Hay que guardarse de la conjura de los necios. Porque su crueldad, como todo lo irracional, no tiene fin. El estúpido no dudará en llevarse por delante todo lo valioso, con tal de sentir un amago de ese poder que no posee, que sabe que jamás alcanzará por sí mismo.
Pisotea las flores que es incapaz de plantar, porque eso le hace sentir su minuto de gloria, la superioridad robada a una grandeza que no puede hacer suya.
En Ricardo III, Shakespeare nos recuerda hasta qué exceso puede ser destructivo aquel que no puede crear; hasta qué punto el resentimiento del infeliz le impulsará a devastar el mundo para que todos lo sean.
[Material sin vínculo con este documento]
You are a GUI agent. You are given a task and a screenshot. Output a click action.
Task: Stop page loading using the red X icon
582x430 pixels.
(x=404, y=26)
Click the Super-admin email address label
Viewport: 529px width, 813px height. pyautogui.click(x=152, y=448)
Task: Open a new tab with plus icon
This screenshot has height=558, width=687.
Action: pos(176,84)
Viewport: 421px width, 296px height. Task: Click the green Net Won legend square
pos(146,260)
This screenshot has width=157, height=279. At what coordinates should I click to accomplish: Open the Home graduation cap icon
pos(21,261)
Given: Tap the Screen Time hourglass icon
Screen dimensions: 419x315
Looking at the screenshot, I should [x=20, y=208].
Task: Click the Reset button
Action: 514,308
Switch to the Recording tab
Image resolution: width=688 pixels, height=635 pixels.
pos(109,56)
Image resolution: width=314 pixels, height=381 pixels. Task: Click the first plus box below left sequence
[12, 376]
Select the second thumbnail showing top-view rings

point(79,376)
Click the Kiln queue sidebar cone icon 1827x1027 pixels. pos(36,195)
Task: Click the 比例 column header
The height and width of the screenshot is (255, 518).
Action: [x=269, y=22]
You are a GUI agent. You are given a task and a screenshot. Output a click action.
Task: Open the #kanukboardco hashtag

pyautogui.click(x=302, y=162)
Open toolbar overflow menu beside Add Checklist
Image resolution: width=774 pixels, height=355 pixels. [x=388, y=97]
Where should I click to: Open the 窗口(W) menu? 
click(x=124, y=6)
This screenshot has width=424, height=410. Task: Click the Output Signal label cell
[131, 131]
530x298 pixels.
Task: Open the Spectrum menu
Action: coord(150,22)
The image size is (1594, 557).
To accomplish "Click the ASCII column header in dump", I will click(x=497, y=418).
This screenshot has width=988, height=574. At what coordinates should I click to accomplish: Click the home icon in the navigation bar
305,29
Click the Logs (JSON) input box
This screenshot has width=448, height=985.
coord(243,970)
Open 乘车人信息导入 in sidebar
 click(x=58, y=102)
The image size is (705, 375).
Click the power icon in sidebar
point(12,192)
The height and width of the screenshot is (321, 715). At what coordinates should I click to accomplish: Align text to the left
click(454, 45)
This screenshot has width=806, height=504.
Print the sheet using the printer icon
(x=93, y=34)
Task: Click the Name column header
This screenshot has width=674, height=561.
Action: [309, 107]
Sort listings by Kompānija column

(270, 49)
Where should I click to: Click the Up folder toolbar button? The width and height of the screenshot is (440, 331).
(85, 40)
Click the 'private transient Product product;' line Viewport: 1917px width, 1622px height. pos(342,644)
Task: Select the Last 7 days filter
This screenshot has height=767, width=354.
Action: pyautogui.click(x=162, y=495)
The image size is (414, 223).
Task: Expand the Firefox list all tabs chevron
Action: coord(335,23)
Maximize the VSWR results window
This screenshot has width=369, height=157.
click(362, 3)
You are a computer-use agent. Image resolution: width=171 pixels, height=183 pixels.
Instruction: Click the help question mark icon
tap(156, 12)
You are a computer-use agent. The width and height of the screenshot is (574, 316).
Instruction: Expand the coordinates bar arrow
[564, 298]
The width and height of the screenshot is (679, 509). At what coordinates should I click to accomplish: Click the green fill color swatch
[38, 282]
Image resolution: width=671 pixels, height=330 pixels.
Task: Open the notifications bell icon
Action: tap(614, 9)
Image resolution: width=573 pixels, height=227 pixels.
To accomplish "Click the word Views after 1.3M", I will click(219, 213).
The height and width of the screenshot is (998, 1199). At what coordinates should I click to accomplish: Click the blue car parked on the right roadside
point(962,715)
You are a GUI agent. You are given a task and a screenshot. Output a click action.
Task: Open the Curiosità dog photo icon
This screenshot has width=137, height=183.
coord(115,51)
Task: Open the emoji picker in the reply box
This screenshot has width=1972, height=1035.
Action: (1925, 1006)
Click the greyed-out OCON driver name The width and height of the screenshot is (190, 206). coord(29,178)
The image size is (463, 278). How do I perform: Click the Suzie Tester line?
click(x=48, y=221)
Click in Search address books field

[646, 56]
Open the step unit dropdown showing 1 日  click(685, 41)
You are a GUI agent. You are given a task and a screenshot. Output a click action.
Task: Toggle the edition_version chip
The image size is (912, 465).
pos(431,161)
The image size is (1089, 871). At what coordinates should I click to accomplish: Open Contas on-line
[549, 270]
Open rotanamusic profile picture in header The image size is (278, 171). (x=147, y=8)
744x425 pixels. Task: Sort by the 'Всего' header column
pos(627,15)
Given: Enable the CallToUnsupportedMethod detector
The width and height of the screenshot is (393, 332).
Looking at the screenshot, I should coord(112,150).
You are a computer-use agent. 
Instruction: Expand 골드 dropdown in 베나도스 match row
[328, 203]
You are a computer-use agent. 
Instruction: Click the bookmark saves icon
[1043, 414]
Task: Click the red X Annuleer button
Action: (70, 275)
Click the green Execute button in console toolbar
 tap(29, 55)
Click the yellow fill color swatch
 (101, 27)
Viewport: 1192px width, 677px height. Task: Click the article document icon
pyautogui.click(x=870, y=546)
Triste podio el que necesita alzarse sobre ruinas. El resentido sufre, y hay que compadecerle. Pero también hay que ponerse a salvo de su falta de compasión.
«Cuando en el mundo aparece un verdadero genio ―escribió Jonathan Swift―, puede identificársele por este signo: todos los necios se conjuran contra él». No hace falta ser genio: basta con no ser necio. Basta con intentar levantar algo de valor, porque ese valor delata inexorablemente el que les falta a otros. Los cretinos tienen el poder de su menosprecio, y por eso hay que cuidarse de ellos. Pero que la prudencia no nos detenga: destruir o crear, a eso se reduce el dilema.